Laboratory of Neurotechnology and Biophysics
The Rockefeller University, New York
Towards cortex-wide cellular resolution functional maps of neuronal circuits in the mammalian brain
Thursday, July 9th 2026, 10:00 h
Location: Ludwig-Boltzmann Lecture Hall, 1st floor, Boltzmanngasse 5
Hosted by: Markus Arndt
Abstract:
Understanding how neuronal computation is implemented in the mammalian brain requires both brain-wide anatomical and functional maps at cellular to synaptic resolution. While first whole-brain connectomes in invertebrates have recently been established, the ability to detect and manipulate brain-wide distributed functional circuits at cellular scale in mammalian systems has remained limited due to lack of suitable technologies.

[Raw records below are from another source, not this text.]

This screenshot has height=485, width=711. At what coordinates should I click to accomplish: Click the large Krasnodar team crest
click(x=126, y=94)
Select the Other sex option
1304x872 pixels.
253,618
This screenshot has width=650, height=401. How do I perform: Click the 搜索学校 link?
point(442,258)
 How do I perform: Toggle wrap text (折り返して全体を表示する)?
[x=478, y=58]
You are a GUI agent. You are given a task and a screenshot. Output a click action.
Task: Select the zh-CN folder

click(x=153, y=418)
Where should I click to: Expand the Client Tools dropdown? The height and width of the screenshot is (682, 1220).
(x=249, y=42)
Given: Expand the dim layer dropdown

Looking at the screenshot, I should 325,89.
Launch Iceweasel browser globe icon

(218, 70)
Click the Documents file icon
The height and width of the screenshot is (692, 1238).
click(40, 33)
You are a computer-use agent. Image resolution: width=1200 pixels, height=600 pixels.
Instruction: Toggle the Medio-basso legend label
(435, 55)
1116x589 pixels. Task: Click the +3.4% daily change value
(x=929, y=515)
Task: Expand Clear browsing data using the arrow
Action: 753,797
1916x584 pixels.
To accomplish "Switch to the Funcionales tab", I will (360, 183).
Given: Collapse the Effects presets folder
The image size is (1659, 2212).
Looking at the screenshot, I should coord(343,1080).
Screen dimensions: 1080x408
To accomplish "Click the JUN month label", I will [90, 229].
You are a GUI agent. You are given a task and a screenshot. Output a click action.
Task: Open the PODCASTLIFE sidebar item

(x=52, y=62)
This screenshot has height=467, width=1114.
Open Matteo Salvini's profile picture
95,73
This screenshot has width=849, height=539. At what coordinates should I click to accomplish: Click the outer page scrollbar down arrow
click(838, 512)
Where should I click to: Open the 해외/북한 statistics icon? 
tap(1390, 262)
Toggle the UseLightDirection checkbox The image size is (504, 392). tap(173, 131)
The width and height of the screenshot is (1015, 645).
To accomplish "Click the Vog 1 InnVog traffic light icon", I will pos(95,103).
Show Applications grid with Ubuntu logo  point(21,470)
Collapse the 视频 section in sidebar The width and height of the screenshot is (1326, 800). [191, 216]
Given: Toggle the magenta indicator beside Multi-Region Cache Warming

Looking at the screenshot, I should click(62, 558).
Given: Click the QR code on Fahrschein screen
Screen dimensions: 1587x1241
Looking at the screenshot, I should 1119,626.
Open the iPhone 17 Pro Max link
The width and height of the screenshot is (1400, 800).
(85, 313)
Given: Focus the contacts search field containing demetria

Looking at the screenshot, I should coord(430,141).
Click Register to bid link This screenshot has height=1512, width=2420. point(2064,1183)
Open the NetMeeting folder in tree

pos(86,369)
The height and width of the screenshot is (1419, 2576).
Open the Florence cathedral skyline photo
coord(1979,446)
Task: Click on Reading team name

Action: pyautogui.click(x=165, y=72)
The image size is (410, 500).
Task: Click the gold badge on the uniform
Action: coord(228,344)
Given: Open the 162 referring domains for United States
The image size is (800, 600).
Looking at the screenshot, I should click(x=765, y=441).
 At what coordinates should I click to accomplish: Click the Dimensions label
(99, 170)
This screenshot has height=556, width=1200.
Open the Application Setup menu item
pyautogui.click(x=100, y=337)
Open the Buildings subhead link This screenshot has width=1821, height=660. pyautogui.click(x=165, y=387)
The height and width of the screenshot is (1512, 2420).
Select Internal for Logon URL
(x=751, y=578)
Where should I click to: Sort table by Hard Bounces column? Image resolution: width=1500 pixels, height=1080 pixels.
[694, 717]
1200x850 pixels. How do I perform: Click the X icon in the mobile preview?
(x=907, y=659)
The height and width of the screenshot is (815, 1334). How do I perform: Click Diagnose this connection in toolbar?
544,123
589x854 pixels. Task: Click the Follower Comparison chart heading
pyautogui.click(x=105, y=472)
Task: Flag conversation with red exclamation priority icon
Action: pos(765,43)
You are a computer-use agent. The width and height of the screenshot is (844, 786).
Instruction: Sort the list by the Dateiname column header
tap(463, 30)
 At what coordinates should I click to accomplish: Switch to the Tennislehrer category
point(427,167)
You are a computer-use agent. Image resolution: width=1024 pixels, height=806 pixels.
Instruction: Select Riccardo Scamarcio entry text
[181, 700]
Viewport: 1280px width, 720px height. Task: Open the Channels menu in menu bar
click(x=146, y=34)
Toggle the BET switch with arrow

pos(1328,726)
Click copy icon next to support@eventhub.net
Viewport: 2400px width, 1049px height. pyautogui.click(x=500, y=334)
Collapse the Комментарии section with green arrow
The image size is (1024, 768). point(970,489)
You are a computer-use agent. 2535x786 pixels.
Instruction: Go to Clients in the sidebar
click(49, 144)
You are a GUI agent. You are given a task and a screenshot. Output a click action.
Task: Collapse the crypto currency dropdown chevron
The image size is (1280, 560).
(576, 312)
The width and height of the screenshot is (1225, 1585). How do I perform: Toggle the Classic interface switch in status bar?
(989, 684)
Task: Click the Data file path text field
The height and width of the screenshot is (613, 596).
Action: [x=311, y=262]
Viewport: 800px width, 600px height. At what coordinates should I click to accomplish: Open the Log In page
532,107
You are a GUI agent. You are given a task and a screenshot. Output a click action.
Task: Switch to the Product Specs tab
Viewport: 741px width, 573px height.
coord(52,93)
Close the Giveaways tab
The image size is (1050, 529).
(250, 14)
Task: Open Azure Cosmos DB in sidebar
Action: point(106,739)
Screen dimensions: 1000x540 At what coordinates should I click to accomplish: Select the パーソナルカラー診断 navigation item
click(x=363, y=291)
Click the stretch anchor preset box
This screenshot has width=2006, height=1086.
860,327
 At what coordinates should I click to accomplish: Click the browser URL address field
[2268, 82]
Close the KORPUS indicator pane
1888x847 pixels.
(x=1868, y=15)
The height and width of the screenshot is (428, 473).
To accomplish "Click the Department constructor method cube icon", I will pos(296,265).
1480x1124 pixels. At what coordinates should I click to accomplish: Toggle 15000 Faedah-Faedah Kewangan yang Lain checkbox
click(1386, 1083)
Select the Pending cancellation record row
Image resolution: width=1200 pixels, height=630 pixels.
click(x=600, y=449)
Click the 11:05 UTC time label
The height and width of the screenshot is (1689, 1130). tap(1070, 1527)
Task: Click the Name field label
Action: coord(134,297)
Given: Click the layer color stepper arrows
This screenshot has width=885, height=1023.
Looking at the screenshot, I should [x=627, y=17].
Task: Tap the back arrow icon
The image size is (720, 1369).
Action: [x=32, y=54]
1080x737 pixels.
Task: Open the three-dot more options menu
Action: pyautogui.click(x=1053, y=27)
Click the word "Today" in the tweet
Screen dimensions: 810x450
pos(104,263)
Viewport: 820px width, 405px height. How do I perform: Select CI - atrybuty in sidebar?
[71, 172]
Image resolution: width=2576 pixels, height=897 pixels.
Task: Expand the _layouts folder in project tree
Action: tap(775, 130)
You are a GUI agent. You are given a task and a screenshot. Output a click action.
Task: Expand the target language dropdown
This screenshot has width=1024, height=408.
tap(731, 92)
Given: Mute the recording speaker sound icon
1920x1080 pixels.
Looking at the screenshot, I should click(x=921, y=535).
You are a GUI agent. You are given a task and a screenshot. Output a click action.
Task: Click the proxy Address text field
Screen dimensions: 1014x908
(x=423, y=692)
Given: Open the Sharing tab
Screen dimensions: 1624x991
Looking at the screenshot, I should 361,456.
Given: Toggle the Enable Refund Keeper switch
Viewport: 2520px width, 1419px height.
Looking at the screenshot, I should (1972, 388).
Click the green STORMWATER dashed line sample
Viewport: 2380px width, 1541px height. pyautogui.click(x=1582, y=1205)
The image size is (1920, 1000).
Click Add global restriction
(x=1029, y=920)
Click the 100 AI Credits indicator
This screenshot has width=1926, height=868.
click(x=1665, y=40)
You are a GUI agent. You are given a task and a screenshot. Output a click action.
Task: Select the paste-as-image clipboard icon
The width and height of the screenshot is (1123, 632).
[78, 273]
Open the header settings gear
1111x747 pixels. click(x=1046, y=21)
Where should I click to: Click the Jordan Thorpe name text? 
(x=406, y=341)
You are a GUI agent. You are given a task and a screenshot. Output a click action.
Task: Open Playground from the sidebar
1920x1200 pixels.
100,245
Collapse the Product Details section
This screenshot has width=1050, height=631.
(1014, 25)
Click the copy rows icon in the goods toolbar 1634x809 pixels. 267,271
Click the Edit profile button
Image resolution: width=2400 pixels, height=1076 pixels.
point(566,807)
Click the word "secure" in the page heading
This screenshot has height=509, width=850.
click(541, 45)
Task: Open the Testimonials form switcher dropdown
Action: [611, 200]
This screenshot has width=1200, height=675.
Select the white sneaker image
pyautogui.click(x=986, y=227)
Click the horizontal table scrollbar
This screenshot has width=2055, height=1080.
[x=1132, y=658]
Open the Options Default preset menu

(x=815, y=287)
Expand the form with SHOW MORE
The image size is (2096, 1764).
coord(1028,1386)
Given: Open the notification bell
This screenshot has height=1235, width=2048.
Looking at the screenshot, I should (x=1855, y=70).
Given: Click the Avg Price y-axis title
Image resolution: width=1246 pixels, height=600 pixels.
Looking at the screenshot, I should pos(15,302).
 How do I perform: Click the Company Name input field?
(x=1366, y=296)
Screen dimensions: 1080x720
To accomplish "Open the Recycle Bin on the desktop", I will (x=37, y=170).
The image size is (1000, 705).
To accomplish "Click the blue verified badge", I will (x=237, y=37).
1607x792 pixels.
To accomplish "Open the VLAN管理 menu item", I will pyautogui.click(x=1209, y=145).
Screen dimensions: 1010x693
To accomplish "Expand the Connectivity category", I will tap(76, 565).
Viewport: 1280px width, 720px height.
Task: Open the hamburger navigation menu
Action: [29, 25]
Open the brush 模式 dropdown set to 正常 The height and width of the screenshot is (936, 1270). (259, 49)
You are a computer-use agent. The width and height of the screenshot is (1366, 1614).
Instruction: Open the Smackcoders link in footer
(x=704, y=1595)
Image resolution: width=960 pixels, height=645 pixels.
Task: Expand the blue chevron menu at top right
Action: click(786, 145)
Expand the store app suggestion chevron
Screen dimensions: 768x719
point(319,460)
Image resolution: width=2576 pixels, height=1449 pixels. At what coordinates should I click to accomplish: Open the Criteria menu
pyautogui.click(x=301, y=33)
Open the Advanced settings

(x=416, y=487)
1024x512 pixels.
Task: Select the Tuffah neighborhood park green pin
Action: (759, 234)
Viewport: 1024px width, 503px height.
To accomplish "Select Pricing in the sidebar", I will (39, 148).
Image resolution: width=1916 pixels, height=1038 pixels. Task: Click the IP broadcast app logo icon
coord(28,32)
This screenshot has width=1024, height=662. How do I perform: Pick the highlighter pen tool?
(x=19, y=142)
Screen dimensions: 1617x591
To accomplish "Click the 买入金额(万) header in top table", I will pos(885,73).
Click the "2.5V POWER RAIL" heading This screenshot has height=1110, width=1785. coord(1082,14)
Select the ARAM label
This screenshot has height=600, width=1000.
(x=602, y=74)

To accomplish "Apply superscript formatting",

Our lab has consistently pushed the limits on the speed, volume size, and depth at which neuronal population activity can be optically recorded at cellular resolution. Amongst others, we have demonstrated whole-brain recording of neuroactivity at cellular resolution in small model systems, as well as near-simultaneous recording from over one million neurons distributed across both hemispheres and cortical layers of the mouse cortex at cellular resolution. This data has provided insights into the geometry of neuronal population dynamics and has revealed an unbounded scaling of the dimensionality of neuronal population activity with neuron number up to one million neurons. Understanding the mechanisms that give rise to such dynamics could uncover the computational principles underlying neural computation in biological systems and inspire a new generation of machine intelligence.